● TASK DIRECTIONS
Your copy runs from the line containing "Image resolution: width=1389" through the last line of the listing, both included. Restate those lines word for word and leave out pictures.
____________________
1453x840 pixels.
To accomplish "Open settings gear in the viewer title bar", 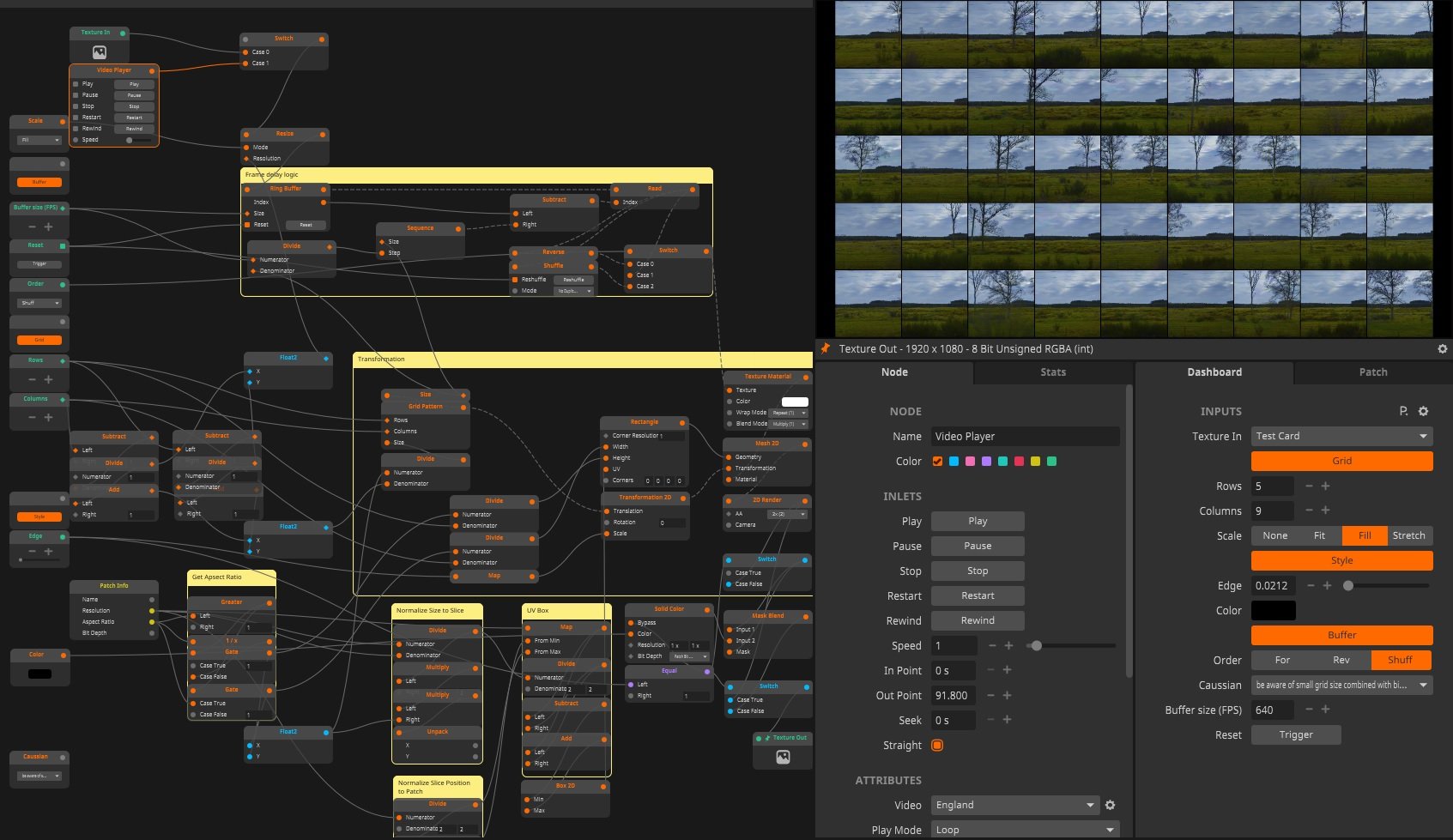I will 1442,348.
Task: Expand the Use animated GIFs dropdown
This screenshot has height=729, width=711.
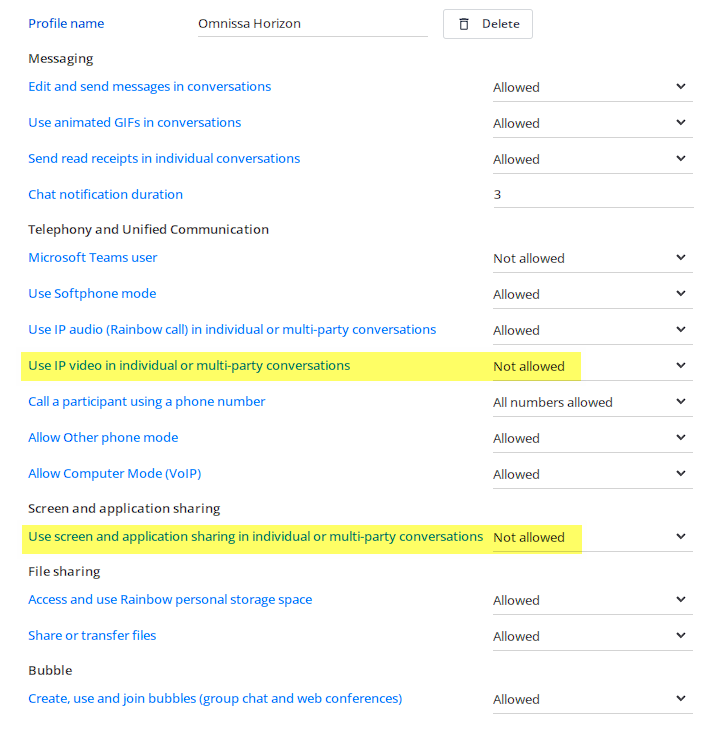Action: [593, 123]
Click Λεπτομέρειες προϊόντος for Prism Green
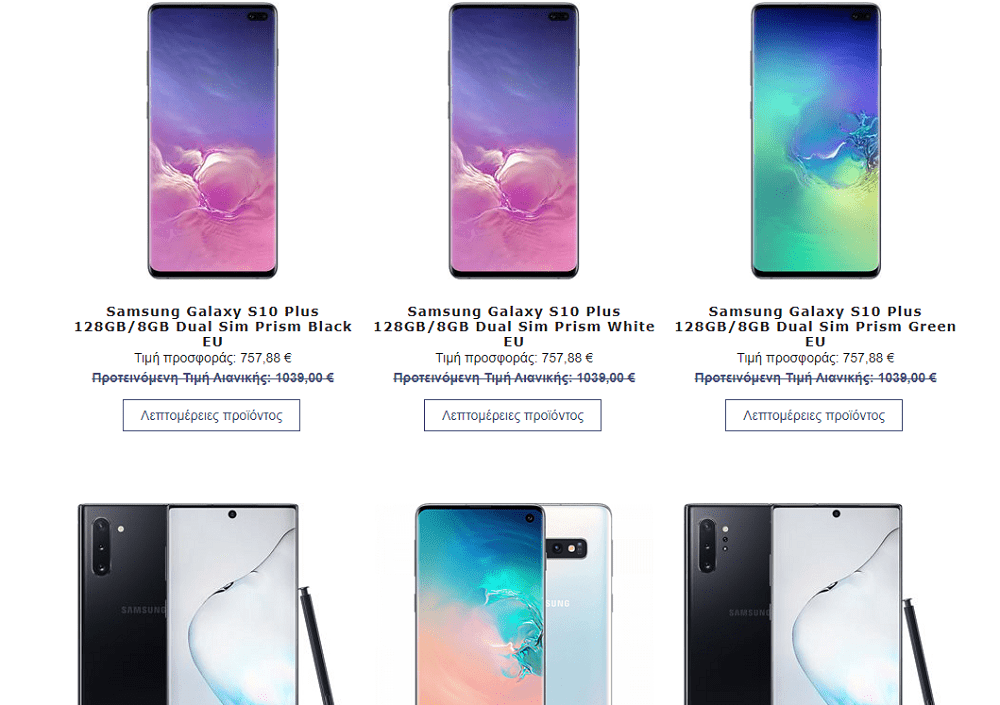This screenshot has width=1000, height=705. 814,415
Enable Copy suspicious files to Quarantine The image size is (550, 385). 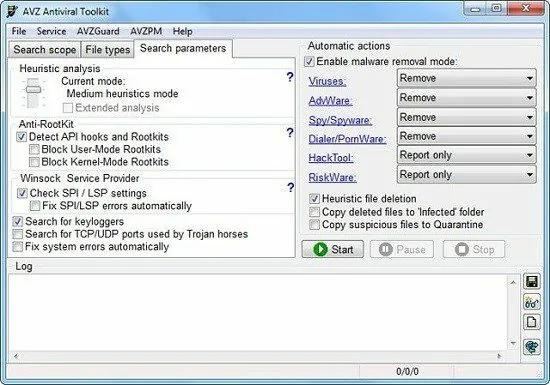tap(314, 225)
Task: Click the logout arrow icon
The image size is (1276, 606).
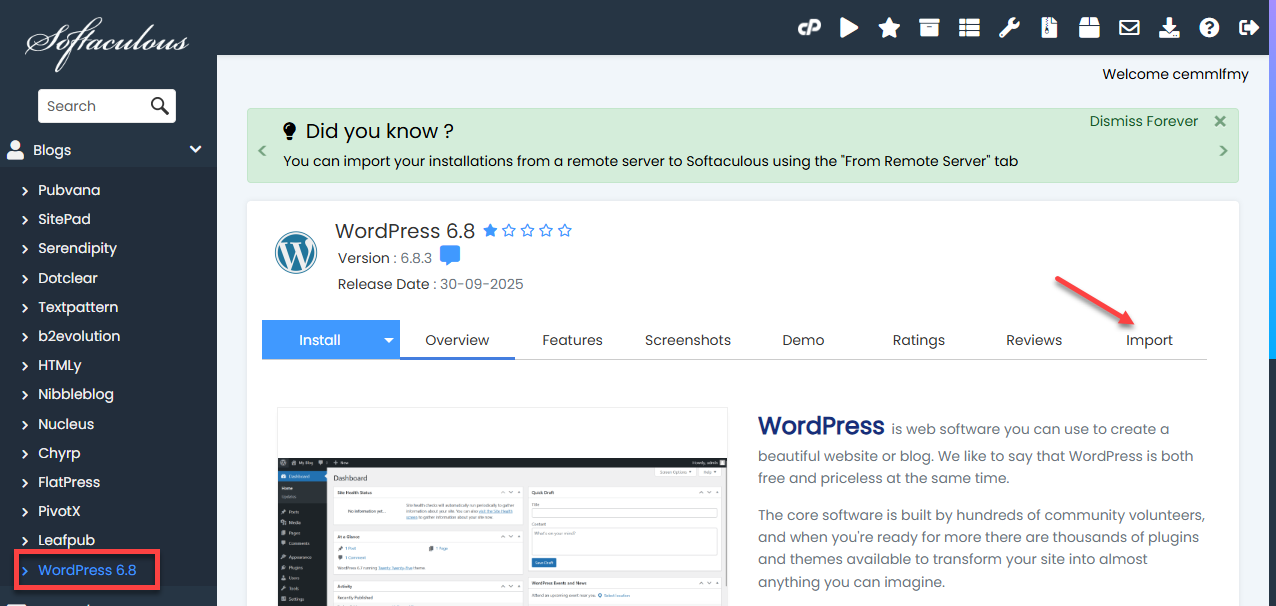Action: click(1248, 28)
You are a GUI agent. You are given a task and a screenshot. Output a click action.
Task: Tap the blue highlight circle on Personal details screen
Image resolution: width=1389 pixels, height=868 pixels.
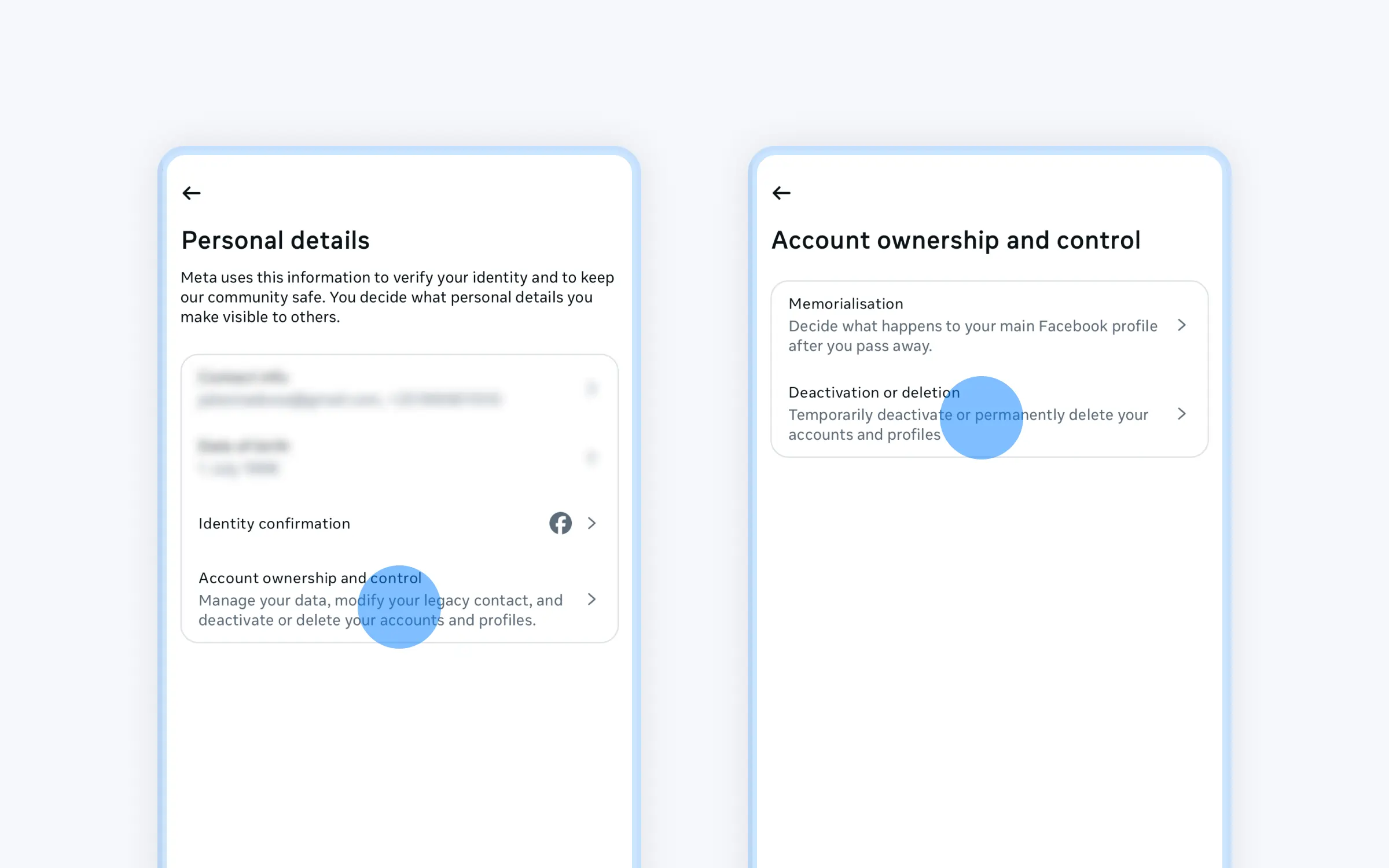(x=399, y=606)
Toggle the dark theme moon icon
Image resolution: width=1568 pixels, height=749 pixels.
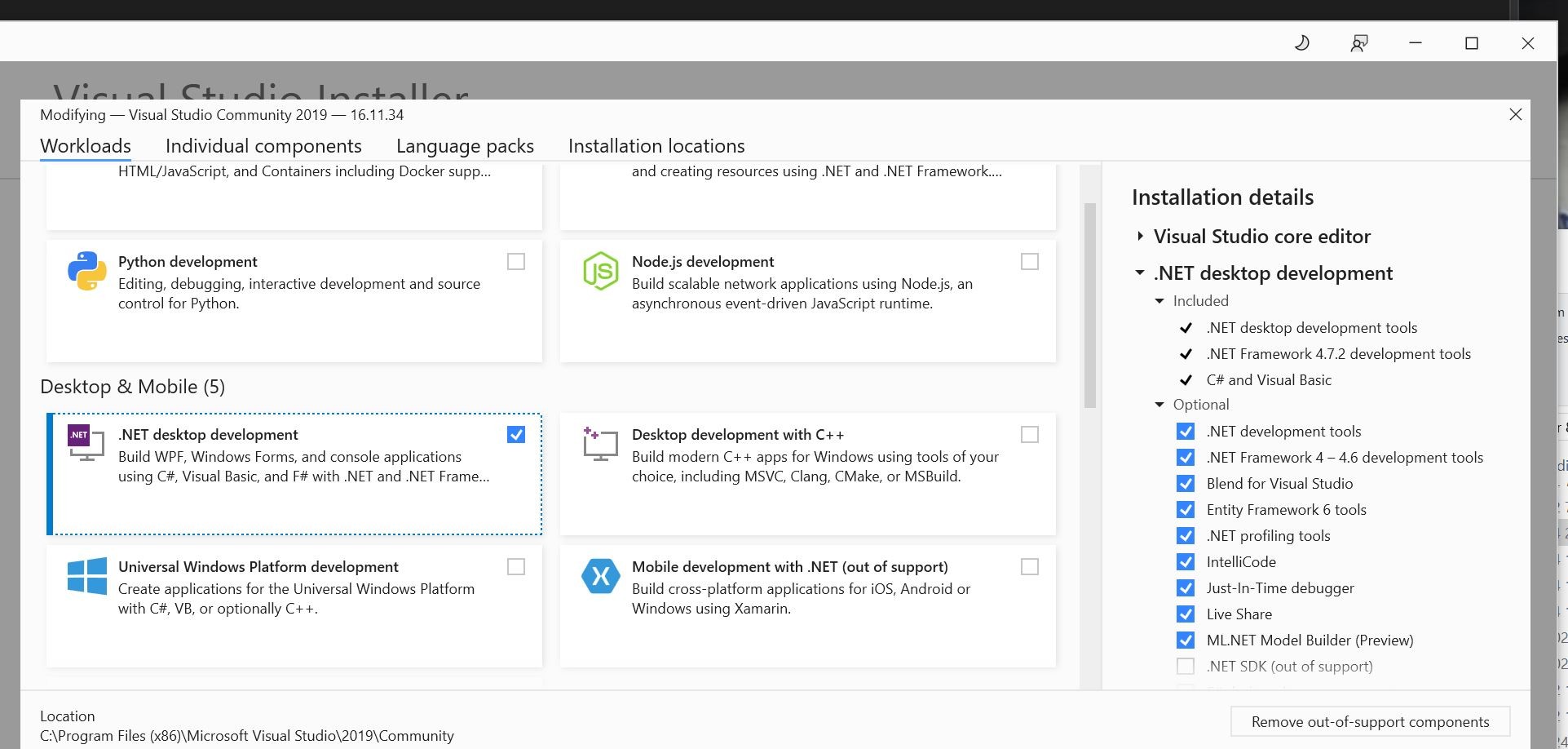coord(1302,43)
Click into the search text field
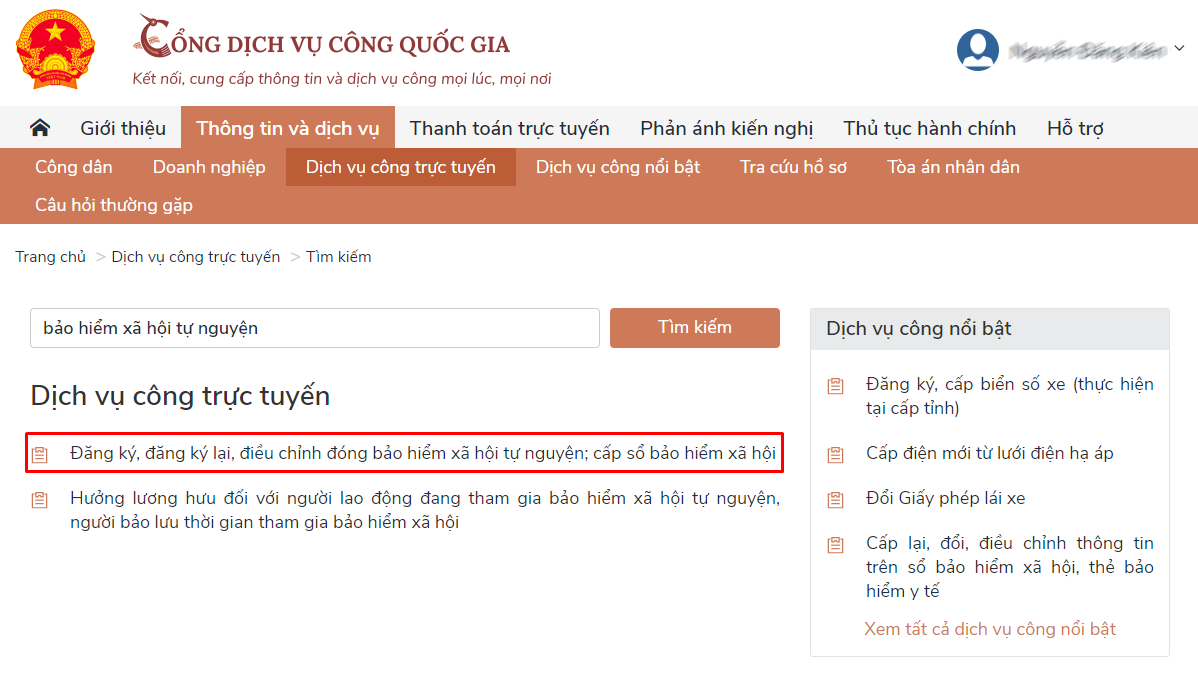The image size is (1198, 675). (x=314, y=328)

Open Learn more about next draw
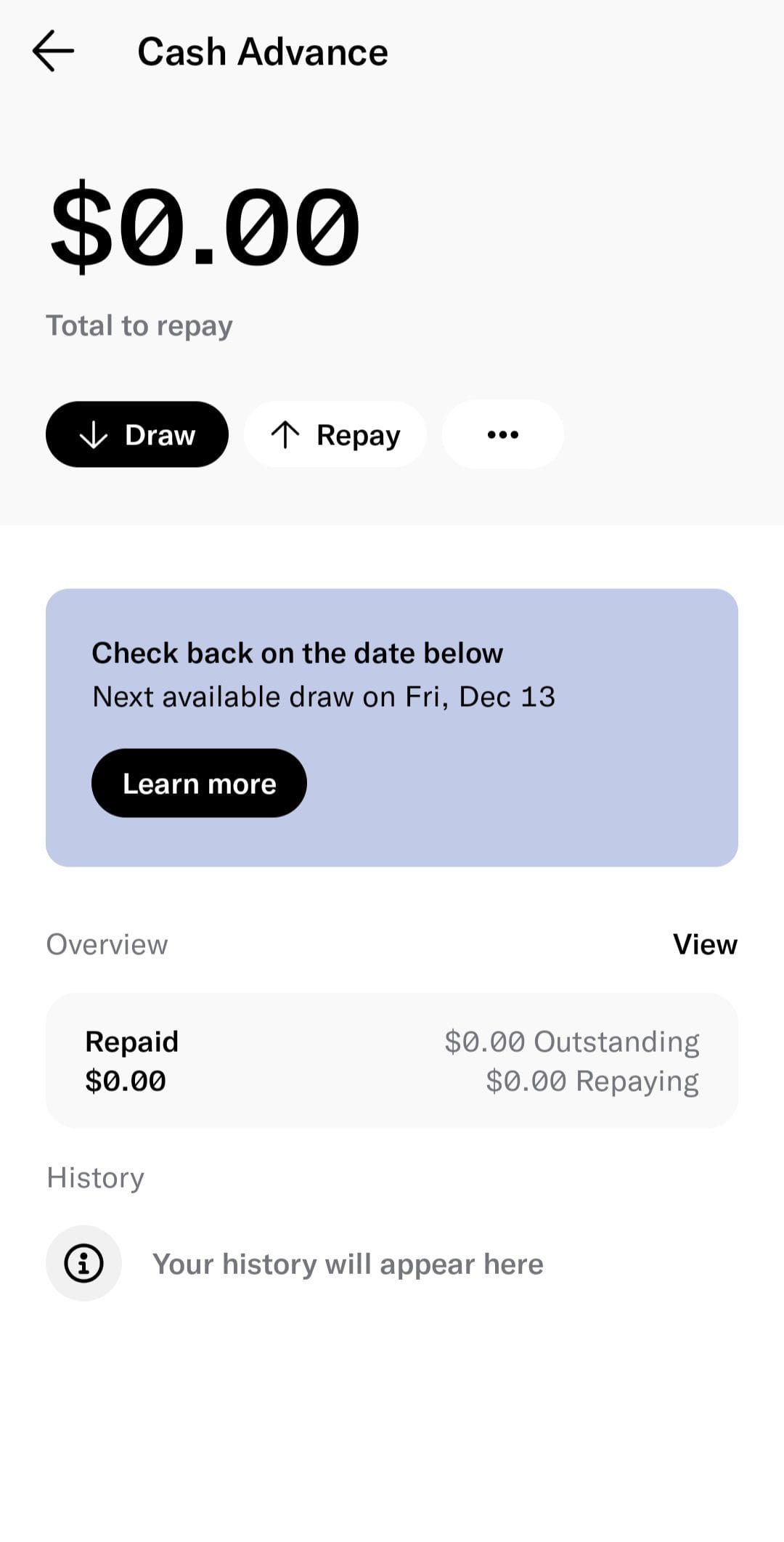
____________________
● ANSWER SPACE
Image resolution: width=1389 pixels, height=868 pixels.
(x=399, y=606)
Toggle the dark theme moon icon
Image resolution: width=1568 pixels, height=749 pixels.
coord(1302,43)
Click into the search text field
The image size is (1198, 675). (x=314, y=328)

Open Learn more about next draw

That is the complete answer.